Lait et produits dérivés
Le potentiel est là. Mais, les retombées ne suivent pas. Le lait et les produits dérivés font en effet partie des produits que le Cameroun continue d’importer. Le déficit est évalué à environ 120 000 tonnes par an et de nombreux milliards dépenser pour importer, bien que la production se soit accrue de 7% depuis 2014, pour s’établir à près de 275 000 tonnes en 2019. Après des initiatives infructueuses pour relever la tendance, le Minepia a récemment mis en œuvre une nouvelle stratégie. 165 vaches laitières à haut rendement ont été importées de France par le Projet de développement de l’élevage (Prodel) financé par la Banque mondiale, pour aider à booster la production laitière locale.
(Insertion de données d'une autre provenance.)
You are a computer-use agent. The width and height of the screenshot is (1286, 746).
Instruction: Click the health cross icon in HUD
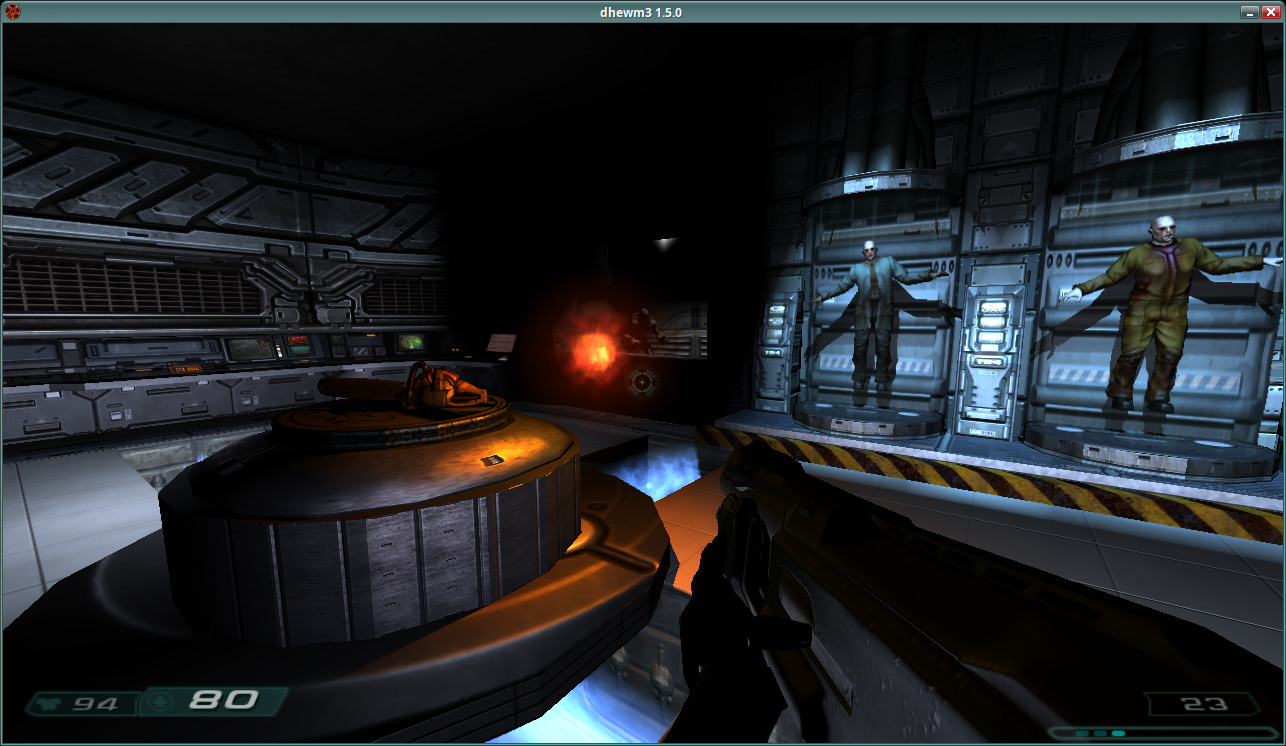(162, 701)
Il faudra donc miser sur cette initiative, mais aussi développer d’autres techniques modernes.
Blé et maïs
Depuis janvier 2021, le prix du sac de farine de blé a augmenté deux fois. Jusqu’ici, le prix final des produits, notamment le pain, n’a pas connu une hausse. C’est que le gouvernement, les meuniers et les autres acteurs de la chaîne poursuivent des concertations pour baisser les prix. Le Cameroun continue d’importer massivement le blé depuis la faillite de Sodeblé. En 2020 par exemple, le pays a importé 860 000 tonnes, contre 830 000 tonnes en 2019. Le quota fixé en début d’année était de 900 000 tonnes. Actuellement, des initiatives sont prises à l’Institut de recherches agricoles pour le développement (Irad) pour développer des variétés de céréales. En 2019, la ministre déléguée auprès du ministre de l’Agriculture et du Développement rural indiquait d’ailleurs que le Cameroun dispose de plus de 200 parcelles d’expérimentation de la culture du blé. « Quatre variétés sont sorties du lot. La prochaine étape consiste à les observer pendant un ou deux ans, puis de sélectionner définitivement celles qui sont adaptées à chaque zone agro-écologique », précisait-elle. Le maïs n’échappe pas non plus à cette réalité. La demande nationale est d’un peu plus de 2,8 millions de tonnes, mais le Cameroun n’en produit pas autant. En 2019, le pays a produit 2,3 millions de tonnes. Ce qui ne permet pas de satisfaire les besoins des industriels, des ménages et des éleveurs. Tous se sentent contraints d’importer.